> [WHAT TO PRODUCE]:
Your response should be an exact reproduction of the data below, beginning at the line containing "The image size is (1899, 930)." and ending with the final line.
------------------------
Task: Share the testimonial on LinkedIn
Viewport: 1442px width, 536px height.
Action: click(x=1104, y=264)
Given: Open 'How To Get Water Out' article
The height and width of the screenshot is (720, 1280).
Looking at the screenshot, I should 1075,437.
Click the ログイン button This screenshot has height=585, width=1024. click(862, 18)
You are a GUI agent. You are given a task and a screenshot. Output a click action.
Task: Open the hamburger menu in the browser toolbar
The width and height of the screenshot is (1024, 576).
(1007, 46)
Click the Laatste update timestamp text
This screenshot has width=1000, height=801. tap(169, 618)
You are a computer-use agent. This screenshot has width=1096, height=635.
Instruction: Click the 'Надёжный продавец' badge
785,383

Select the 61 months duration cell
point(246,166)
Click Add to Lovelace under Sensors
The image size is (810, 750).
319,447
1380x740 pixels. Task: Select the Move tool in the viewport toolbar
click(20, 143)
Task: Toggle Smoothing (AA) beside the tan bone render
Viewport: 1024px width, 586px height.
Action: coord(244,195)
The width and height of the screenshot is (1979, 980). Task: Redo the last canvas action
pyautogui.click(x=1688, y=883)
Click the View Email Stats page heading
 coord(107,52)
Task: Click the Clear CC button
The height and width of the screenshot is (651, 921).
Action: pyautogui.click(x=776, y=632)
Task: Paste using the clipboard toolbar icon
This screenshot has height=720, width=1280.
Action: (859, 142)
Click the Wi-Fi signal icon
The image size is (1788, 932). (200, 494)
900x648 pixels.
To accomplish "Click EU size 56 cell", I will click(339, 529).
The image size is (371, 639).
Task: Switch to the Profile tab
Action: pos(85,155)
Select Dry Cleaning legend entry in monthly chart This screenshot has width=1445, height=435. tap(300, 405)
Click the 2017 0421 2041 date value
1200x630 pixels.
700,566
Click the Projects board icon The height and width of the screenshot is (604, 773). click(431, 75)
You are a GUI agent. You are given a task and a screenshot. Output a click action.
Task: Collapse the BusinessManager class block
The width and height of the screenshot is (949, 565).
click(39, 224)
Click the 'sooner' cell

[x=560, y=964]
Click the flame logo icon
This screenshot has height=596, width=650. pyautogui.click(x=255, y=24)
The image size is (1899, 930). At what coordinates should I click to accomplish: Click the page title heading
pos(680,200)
------------------------
> [RESULT FOR THIS EXERCISE]:
The image size is (1899, 930). At what coordinates should I click to accomplish: Click the page title heading
pos(680,200)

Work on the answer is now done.